As with all Apollo missions, Apollo 1 was assigned a crew of three: Gus Grissom, Edward White, and Roger Chaffee. Later on, the crew would be divided upon reaching the Moon, with a command module pilot remaining with the bulk of the spacecraft in orbit, and the other two taking the lander down to the lunar surface. However - and this perhaps makes the incident even more tragic - Apollo 1, also designated AS-204, was only to be a test flight. The three men would fly the command module into Earth orbit without a lunar module, stay up for as much as two weeks testing flight systems and their own ability to survive long periods of time in space, and then splashdown.

Grissom, the commander, was a highly experienced astronaut, having previously flown on both Mercury and Gemini spacecraft. An Indiana-born air force officer who flew an F-86 Sabre in the Korean War and subsequently trained as a flight instructor and test pilot, Grissom flew the Liberty Bell 7 into space in 1961, only the second American to reach space. He flew again on Gemini 3, the first manned Gemini flight in 1964, and was then chosen to command the first Apollo flight.

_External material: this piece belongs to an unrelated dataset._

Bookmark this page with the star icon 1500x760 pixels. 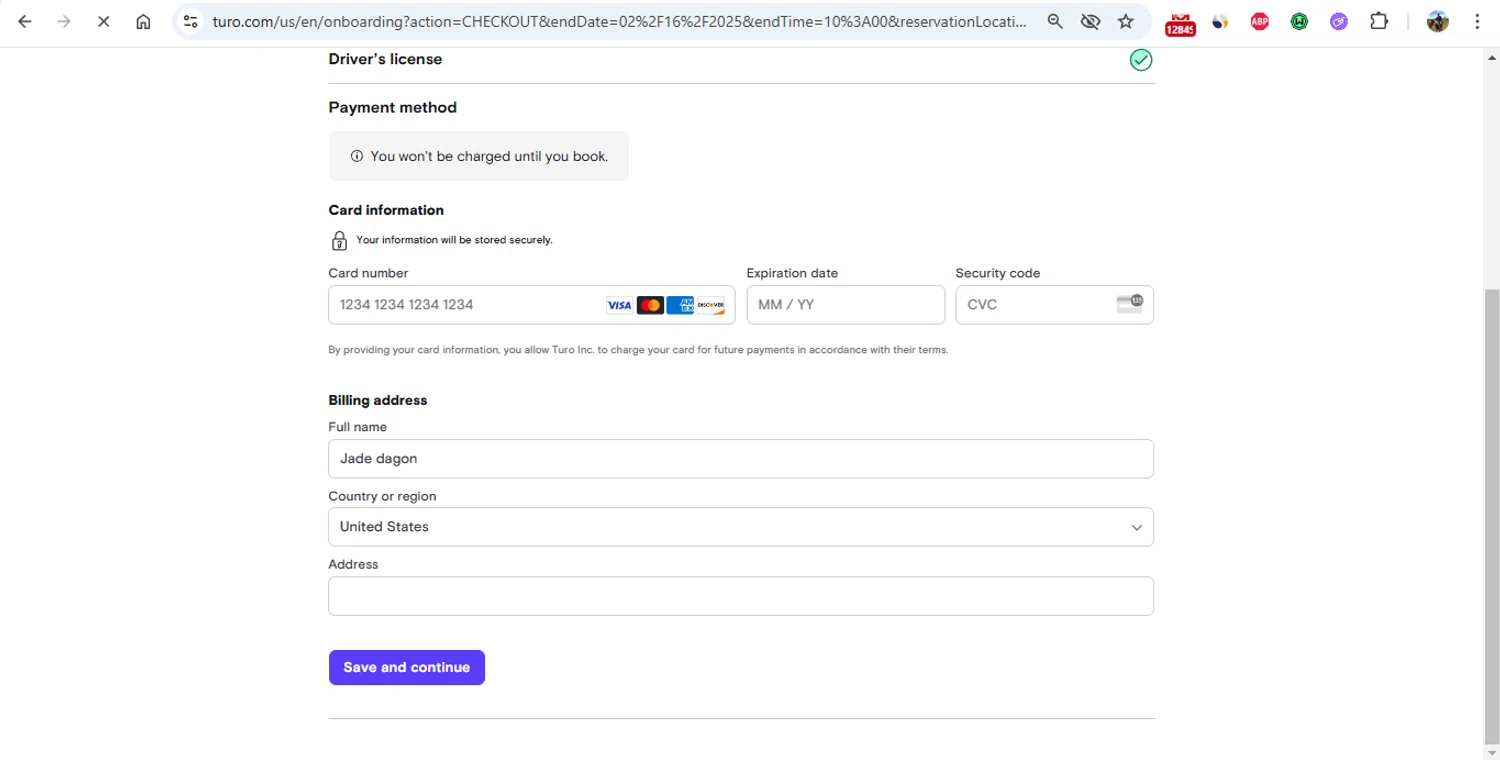point(1126,21)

Edward White, the senior pilot, was another U.S. Air Force officer, fighting during the Korean War and then becoming a test pilot. He was recruited by NASA as part of Astronaut Group 2 in 1962, too late to join Grissom on the first Mercury missions but in time to make the first American spacewalk as the pilot of Gemini 4 in 1965. It was White who made the desperate and unsuccessful attempt to open the hatch aboard Apollo 1 in 1967.

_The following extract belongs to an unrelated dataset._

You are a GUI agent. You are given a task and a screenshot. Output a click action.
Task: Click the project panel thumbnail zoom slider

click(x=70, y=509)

Roger Chaffee, the second pilot, was a navy officer from Michigan. He was also the most junior of the astronauts aboard Apollo 1. Chaffee had stayed with the U.S. Navy during the early 1960s, flying a reconnaissance aircraft during the Cuban missile crisis, before being selected as part of Astronaut Group 3 in 1963. It was Chaffee who first reported the fire aboard the capsule in 1967.

The command module, the core of the Apollo space mission, was substantially larger and more sophisticated than the previous Mercury and Gemini spacecraft, and had resulted in a wide variety of design debates. Over the objection of the principal contractor, NASA had insisted upon a pure oxygen air mixture for the module, rather than an Earth-normal mixture of oxygen and nitrogen, citing previous success with the approach in the Gemini and Mercury spacecraft. In addition, based on a near-disastrous unintended emergency hatch opening on Grissom's first space flight, during the Mercury project, NASA turned down a suggestion for an outward-opening hatch with explosive bolts, which could be fired in an emergency to allow rapid exit. On Grissom's Liberty Bell 7, the hatch had blown open just after landing; had it opened earlier, he would have been killed. NASA, in a controversial decision, decided that a fully secure hatch during flight was more important than an easily-opened hatch in the unlikely event of an emergency.

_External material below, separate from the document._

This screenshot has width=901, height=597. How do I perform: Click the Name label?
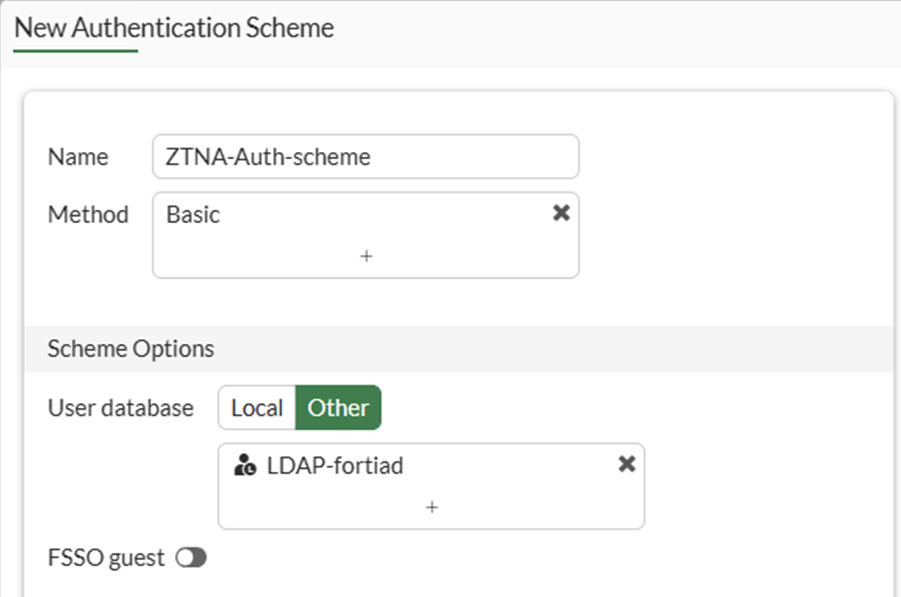coord(78,157)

Both decisions were fateful ones. On January 27, the three men were strapped into the command module performing a test of the ship systems under its own power, when, during a routine checklist, they suddenly reported a fire within the spacecraft. In the oxygen-rich atmosphere, the fire spread horrifyingly quickly - and the astronauts were unable to open the hatch. Within about one minute, all three men were dead.